Segment Start: Data for analysis

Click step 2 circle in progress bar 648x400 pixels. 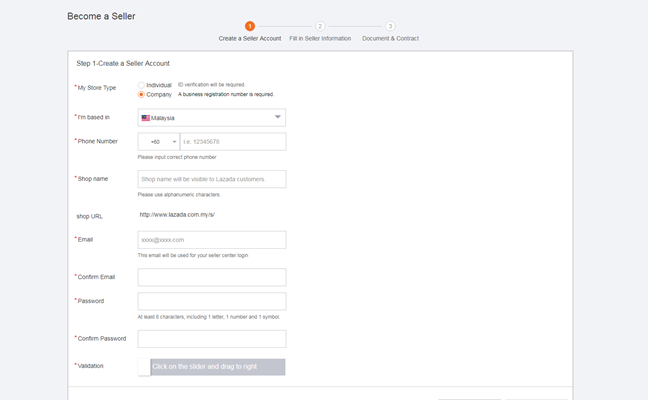320,26
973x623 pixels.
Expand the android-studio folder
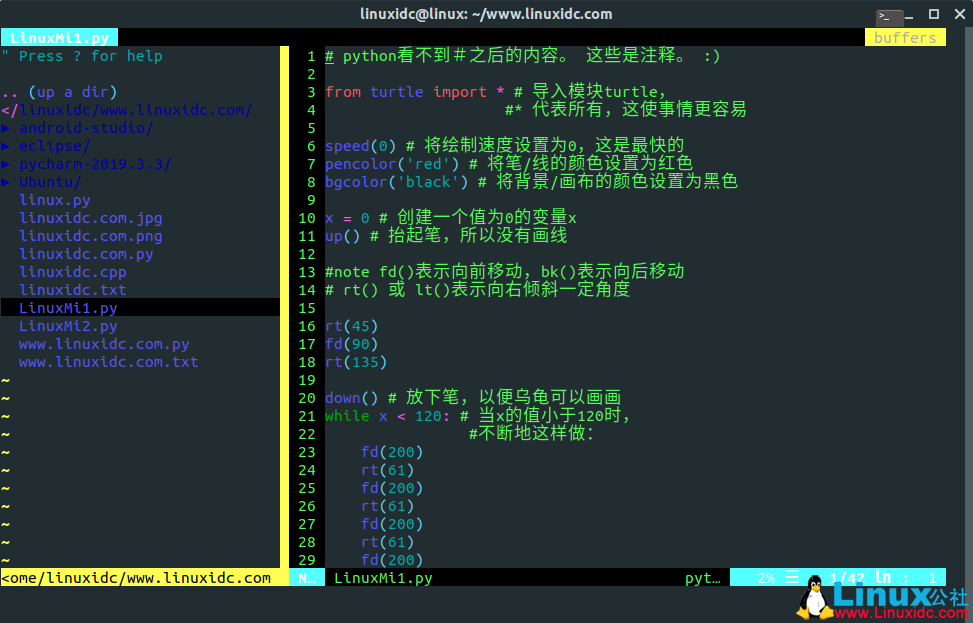pyautogui.click(x=85, y=128)
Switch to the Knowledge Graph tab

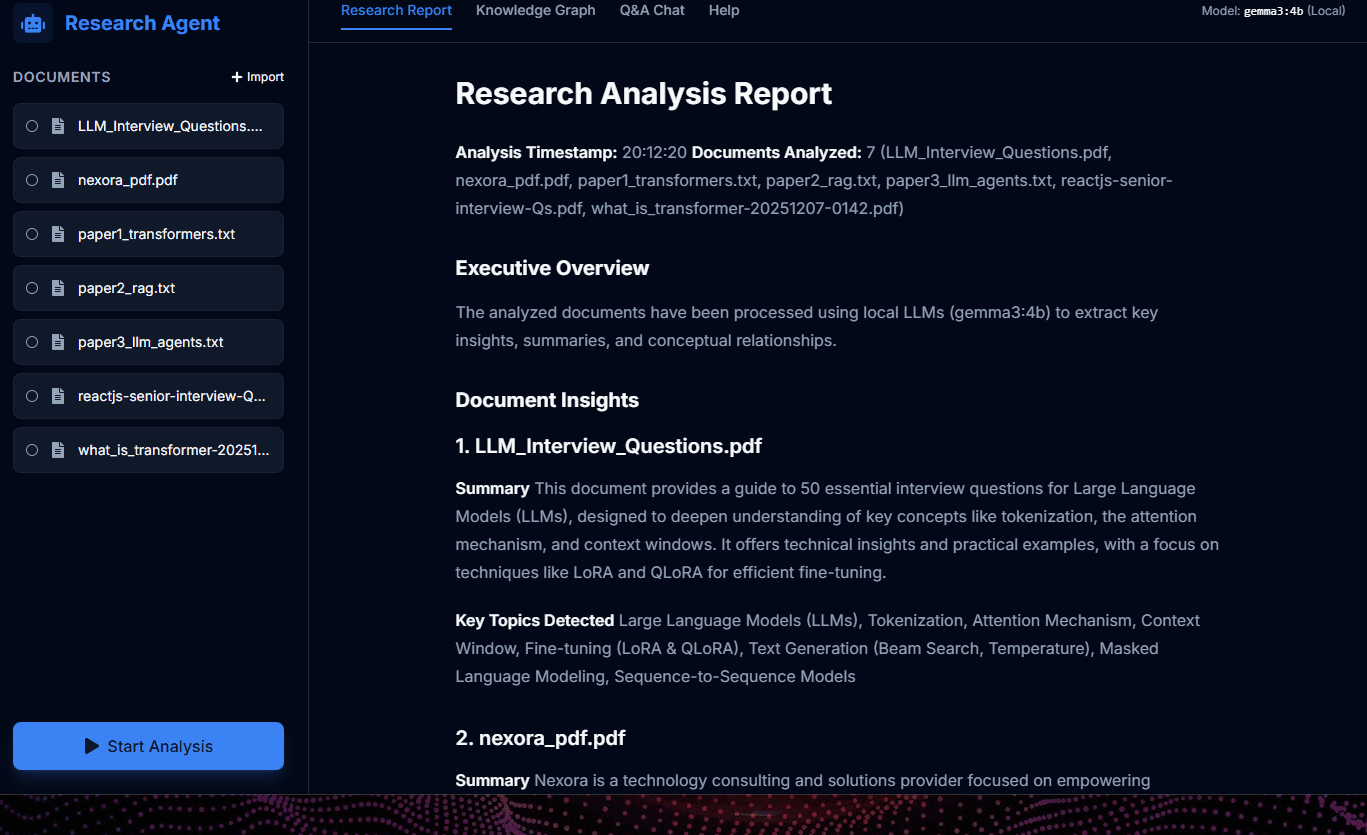pos(535,10)

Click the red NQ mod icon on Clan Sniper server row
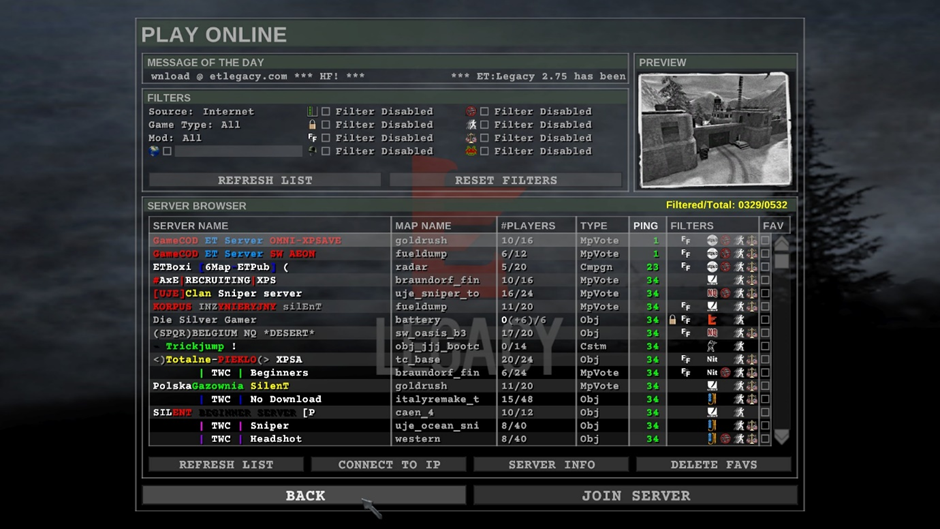click(x=712, y=294)
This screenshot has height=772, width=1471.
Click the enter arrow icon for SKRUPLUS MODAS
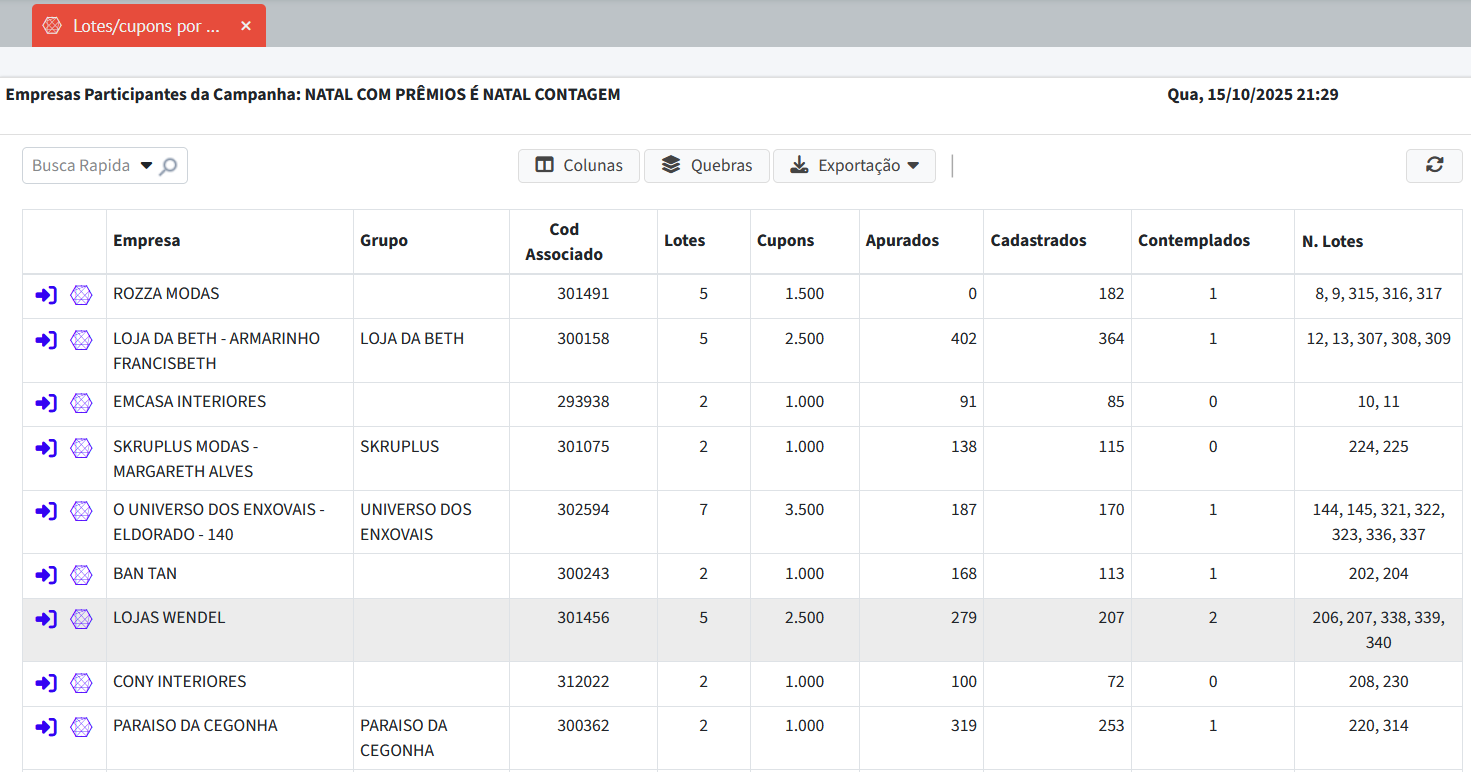46,448
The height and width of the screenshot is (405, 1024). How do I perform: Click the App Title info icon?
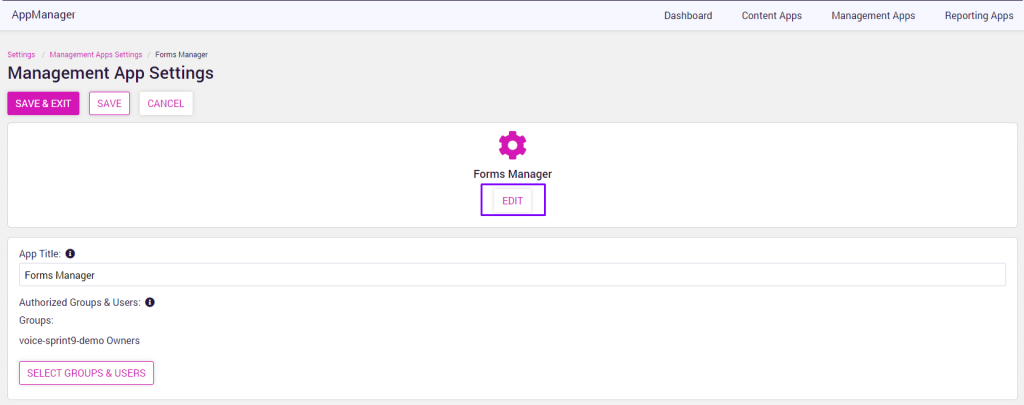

Segment End: Data for analysis

Task to carry out
Find the string "screenshot" in the entries above. Copy each line where it occurs.

Result of this exercise
This screenshot has height=772, width=1471.
The height and width of the screenshot is (405, 1024). How do I perform: Click the App Title info icon?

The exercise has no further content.